Durante meses, Lady Gaga consiguió mantener en secreto uno de los sucesos más importantes de su vida. Mientras continuaba con sus proyectos profesionales, iba reduciendo la exposición pública y limitando las publicaciones a través de sus redes, atravesaba una etapa que sus seguidores solo conocieron cuando se hizo público el nacimiento de su primer hijo.
La noticia salió a la luz en Page Six, que publicó fotografías de Gaga junto a su pareja, Michael Polansky, y su bebé recién nacido, durante un paseo por el norte de California. En las imágenes Gaga aparece cargando al bebé en un fular. Poco después, People confirmó la llegada del niño a través de una fuente cercana a la pareja. Ni la cantante ni sus representantes habían anunciado públicamente el nacimiento.
El hermetismo empezó tras culminar la gira Mayhem Ball en el mes de abril. En ese momento no había indicios de que la estrella estuviera embarazada, no hubo fotografías públicas ni compartió ningún apartado del proceso a través de sus redes sociales.
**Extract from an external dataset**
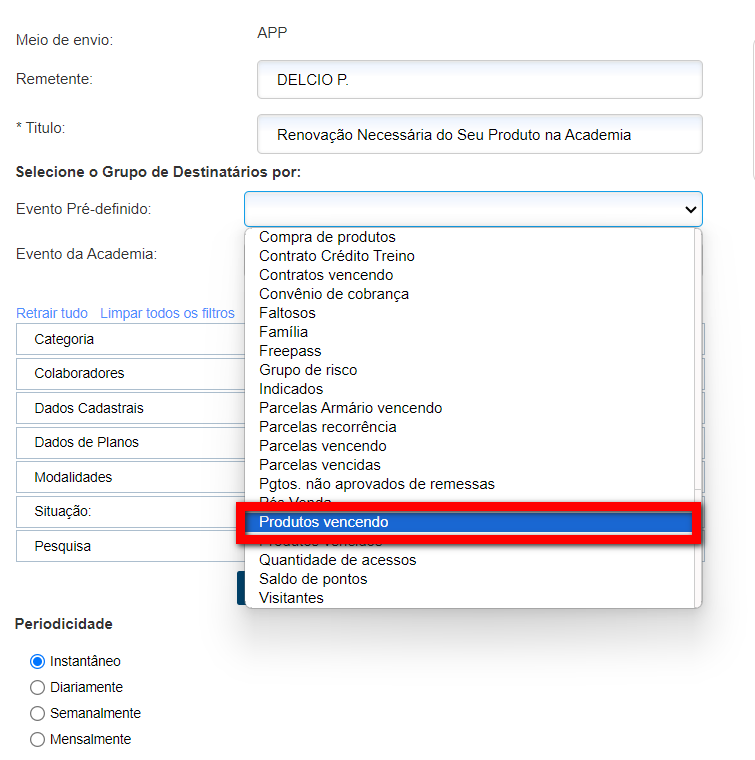Viewport: 755px width, 760px height.
Task: Select Saldo de pontos option
Action: pos(313,579)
Lo más sorprendente es que a pesar de conocerse la noticia, ni el género ni la fecha exacta del nacimiento del bebé han sido develados.
Un amor lejos de las cámaras
La nueva etapa llega de la mano de Michael Polansky, empresario y filántropo, con quien Gaga comenzó una relación a finales de 2019. La pareja hizo pública su relación el año de la pandemia y permaneció especialmente unida durante la cuarentena por la COVID-19. Para 2024 confirmaron su compromiso, después de varios años de relación, aunque todavía no se ha realizado la esperada boda.

Polansky ha construido su carrera en el mundo de la tecnología, los negocios y la filantropía, mientras que Gaga ha desarrollado algunos proyectos junto a él, como la firma de cosméticos Haus Labs o el álbum Harlequín. La relación también se ha caracterizado por una exposición pública limitada, bastante alejada de los focos que tuvieron algunas de sus relaciones sentimentales del pasado. Esa decisión de mantener determinados aspectos de su vida lejos de los focos terminó siendo especialmente significativa con la llegada de su primer hijo.
La maternidad
Para Gaga la maternidad no apareció de repente. Durante años había hablado de su deseo de formar una familia. Para diciembre de 2019, durante una entrevista con la youtuber e influencer de maquillaje Nikkie de Jager, proyectó su vida a diez años y dijo, con contundencia: “Quiero hacer más películas, quiero tener bebés”.
Posteriormente, en diálogo con InStyle, volvió a hablar sobre ese deseo. “Estoy muy emocionada de tener hijos. Espero ser mamá (...) Podemos tener un ser humano dentro y hacerlo crecer. Después sale y nuestro trabajo es mantenerlo con vida”, mencionó.
En 2025, mientras promocionaba su última gira y se encontraba en plena etapa de conciertos, habló con Howard Stern sobre cómo podría cambiar su vida cuando llegara un hijo. La artista reconoció entonces que no sabía exactamente qué decisiones tomaría frente a su carrera, pero dejó claro que el bienestar de su futuro hijo tendría prioridad.
De hecho, ese deseo estaba tomando fuerza en su interior, porque la intérprete de éxitos como Abracadabra, Bad Romance y Poker Face describió a la maternidad como su próximo gran papel. Ahora, con 40 años, vive esa etapa que tanto soñó.